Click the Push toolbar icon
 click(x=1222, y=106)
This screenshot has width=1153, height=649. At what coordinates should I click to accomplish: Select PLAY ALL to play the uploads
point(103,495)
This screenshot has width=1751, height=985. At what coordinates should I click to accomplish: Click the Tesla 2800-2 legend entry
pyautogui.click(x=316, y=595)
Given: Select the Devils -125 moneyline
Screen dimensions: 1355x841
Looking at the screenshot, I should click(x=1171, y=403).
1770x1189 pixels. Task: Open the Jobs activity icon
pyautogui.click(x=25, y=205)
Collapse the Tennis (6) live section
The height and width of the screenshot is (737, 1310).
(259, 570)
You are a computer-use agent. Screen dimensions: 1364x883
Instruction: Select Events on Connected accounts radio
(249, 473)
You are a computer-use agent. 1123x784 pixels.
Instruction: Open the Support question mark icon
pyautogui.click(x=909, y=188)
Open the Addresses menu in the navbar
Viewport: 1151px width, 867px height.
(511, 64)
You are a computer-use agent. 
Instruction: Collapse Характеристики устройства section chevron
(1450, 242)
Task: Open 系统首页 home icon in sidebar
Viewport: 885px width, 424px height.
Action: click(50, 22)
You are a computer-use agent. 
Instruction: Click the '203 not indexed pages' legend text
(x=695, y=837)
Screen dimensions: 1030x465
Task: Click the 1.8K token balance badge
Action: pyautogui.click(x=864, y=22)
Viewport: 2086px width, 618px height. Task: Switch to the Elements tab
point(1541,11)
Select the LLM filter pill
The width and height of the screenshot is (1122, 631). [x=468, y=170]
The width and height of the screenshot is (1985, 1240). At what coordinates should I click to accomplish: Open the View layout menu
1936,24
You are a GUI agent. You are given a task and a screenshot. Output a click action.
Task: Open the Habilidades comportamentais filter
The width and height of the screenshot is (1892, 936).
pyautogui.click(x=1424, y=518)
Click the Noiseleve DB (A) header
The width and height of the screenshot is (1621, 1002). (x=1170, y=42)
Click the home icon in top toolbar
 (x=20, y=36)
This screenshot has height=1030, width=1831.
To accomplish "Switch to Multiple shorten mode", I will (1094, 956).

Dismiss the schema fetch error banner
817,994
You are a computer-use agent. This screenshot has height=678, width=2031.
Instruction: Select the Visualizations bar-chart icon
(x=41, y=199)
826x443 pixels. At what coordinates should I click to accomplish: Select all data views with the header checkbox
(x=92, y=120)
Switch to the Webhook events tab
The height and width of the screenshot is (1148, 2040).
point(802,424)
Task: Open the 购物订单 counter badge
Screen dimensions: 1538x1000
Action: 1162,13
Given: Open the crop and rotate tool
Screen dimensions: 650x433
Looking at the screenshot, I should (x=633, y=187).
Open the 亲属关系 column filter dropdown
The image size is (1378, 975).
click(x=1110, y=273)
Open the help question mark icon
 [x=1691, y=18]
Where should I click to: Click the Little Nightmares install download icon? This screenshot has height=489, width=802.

TASK TO CARRY OUT:
Going through the data above, count the lines where the string "agent" appears, and answer with only that number.

SOLVED EXERCISE:
6